→ **What you will do**
Restate the data exactly as given and keep the pictures out.

→ **Task input**
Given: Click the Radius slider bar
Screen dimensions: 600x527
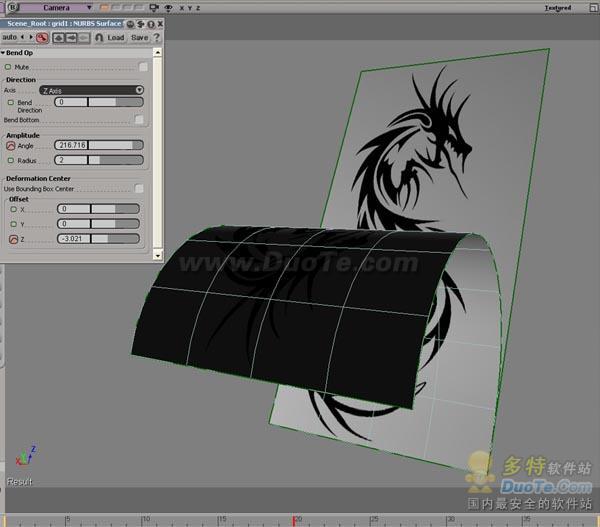Looking at the screenshot, I should tap(117, 160).

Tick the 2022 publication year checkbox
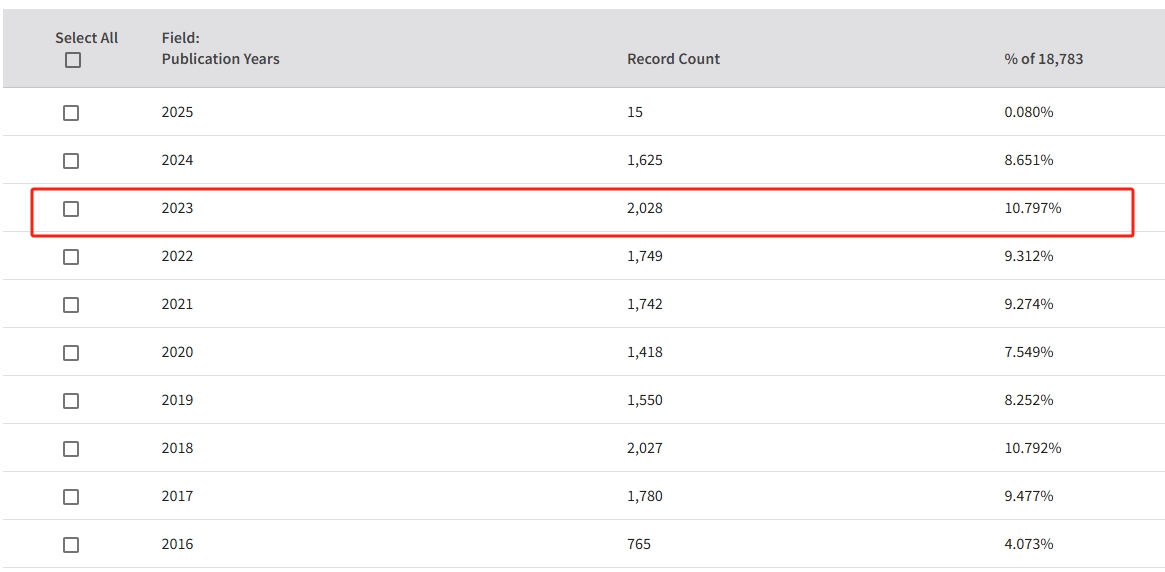pyautogui.click(x=71, y=257)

→ **Answer to the exercise**
Given: Click the Radius slider bar
Screen dimensions: 600x527
Looking at the screenshot, I should tap(117, 160).

Tick the 2022 publication year checkbox
pyautogui.click(x=71, y=257)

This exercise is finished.